** Opening Records shown block **

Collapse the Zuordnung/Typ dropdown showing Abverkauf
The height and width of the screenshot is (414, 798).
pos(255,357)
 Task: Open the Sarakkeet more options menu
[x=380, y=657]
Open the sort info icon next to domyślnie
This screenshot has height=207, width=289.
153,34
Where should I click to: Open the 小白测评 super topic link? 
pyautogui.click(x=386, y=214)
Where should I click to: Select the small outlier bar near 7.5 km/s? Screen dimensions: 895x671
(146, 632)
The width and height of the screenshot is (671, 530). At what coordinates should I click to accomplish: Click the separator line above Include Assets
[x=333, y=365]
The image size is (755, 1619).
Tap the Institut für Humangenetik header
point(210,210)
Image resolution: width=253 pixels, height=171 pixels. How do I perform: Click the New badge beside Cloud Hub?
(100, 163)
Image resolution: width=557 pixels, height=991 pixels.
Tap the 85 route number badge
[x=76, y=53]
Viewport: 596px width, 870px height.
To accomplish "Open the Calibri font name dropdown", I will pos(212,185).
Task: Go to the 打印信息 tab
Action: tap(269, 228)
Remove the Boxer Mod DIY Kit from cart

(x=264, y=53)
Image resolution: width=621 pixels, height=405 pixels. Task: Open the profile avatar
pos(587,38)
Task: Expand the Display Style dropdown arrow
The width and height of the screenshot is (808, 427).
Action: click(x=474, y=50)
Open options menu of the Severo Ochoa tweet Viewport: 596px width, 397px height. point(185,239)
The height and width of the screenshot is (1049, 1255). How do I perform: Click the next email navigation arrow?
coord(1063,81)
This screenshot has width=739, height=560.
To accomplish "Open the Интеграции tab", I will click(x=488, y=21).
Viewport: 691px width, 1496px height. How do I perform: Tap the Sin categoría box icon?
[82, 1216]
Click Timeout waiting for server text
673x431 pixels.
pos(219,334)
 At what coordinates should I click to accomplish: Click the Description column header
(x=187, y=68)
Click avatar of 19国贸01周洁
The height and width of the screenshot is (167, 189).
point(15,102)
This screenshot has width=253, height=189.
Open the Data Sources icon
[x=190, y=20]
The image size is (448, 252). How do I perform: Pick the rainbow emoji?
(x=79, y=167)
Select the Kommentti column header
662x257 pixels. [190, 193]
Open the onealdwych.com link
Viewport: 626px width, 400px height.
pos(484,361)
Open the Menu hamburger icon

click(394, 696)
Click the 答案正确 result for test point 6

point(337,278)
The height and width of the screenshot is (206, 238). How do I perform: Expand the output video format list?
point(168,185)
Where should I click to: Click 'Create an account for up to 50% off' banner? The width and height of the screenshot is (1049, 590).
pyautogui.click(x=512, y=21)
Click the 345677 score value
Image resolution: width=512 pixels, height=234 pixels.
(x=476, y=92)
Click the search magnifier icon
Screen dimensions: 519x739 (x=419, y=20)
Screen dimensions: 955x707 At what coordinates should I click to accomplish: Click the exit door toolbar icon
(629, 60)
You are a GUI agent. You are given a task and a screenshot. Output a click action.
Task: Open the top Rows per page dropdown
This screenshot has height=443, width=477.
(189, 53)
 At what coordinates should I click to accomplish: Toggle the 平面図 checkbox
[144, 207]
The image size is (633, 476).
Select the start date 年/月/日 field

** Closing Records shown block **

Your assignment: A complete, exact copy of the material is required.

Solution to this exercise:
Collapse the Zuordnung/Typ dropdown showing Abverkauf
The height and width of the screenshot is (414, 798).
pos(255,357)
 Task: Open the Sarakkeet more options menu
[x=380, y=657]
Open the sort info icon next to domyślnie
This screenshot has height=207, width=289.
153,34
Where should I click to: Open the 小白测评 super topic link? 
pyautogui.click(x=386, y=214)
Where should I click to: Select the small outlier bar near 7.5 km/s? Screen dimensions: 895x671
(146, 632)
The width and height of the screenshot is (671, 530). At what coordinates should I click to accomplish: Click the separator line above Include Assets
[x=333, y=365]
The image size is (755, 1619).
Tap the Institut für Humangenetik header
point(210,210)
Image resolution: width=253 pixels, height=171 pixels. How do I perform: Click the New badge beside Cloud Hub?
(100, 163)
Image resolution: width=557 pixels, height=991 pixels.
Tap the 85 route number badge
[x=76, y=53]
Viewport: 596px width, 870px height.
To accomplish "Open the Calibri font name dropdown", I will pos(212,185).
Task: Go to the 打印信息 tab
Action: tap(269, 228)
Remove the Boxer Mod DIY Kit from cart

(x=264, y=53)
Image resolution: width=621 pixels, height=405 pixels. Task: Open the profile avatar
pos(587,38)
Task: Expand the Display Style dropdown arrow
The width and height of the screenshot is (808, 427).
Action: click(x=474, y=50)
Open options menu of the Severo Ochoa tweet Viewport: 596px width, 397px height. point(185,239)
The height and width of the screenshot is (1049, 1255). How do I perform: Click the next email navigation arrow?
coord(1063,81)
This screenshot has width=739, height=560.
To accomplish "Open the Интеграции tab", I will click(x=488, y=21).
Viewport: 691px width, 1496px height. How do I perform: Tap the Sin categoría box icon?
[82, 1216]
Click Timeout waiting for server text
673x431 pixels.
pos(219,334)
 At what coordinates should I click to accomplish: Click the Description column header
(x=187, y=68)
Click avatar of 19国贸01周洁
The height and width of the screenshot is (167, 189).
point(15,102)
This screenshot has width=253, height=189.
Open the Data Sources icon
[x=190, y=20]
The image size is (448, 252). How do I perform: Pick the rainbow emoji?
(x=79, y=167)
Select the Kommentti column header
662x257 pixels. [190, 193]
Open the onealdwych.com link
Viewport: 626px width, 400px height.
pos(484,361)
Open the Menu hamburger icon

click(394, 696)
Click the 答案正确 result for test point 6

point(337,278)
The height and width of the screenshot is (206, 238). How do I perform: Expand the output video format list?
point(168,185)
Where should I click to: Click 'Create an account for up to 50% off' banner? The width and height of the screenshot is (1049, 590).
pyautogui.click(x=512, y=21)
Click the 345677 score value
Image resolution: width=512 pixels, height=234 pixels.
(x=476, y=92)
Click the search magnifier icon
Screen dimensions: 519x739 (x=419, y=20)
Screen dimensions: 955x707 At what coordinates should I click to accomplish: Click the exit door toolbar icon
(629, 60)
You are a GUI agent. You are given a task and a screenshot. Output a click action.
Task: Open the top Rows per page dropdown
This screenshot has height=443, width=477.
(189, 53)
 At what coordinates should I click to accomplish: Toggle the 平面図 checkbox
[144, 207]
The image size is (633, 476).
Select the start date 年/月/日 field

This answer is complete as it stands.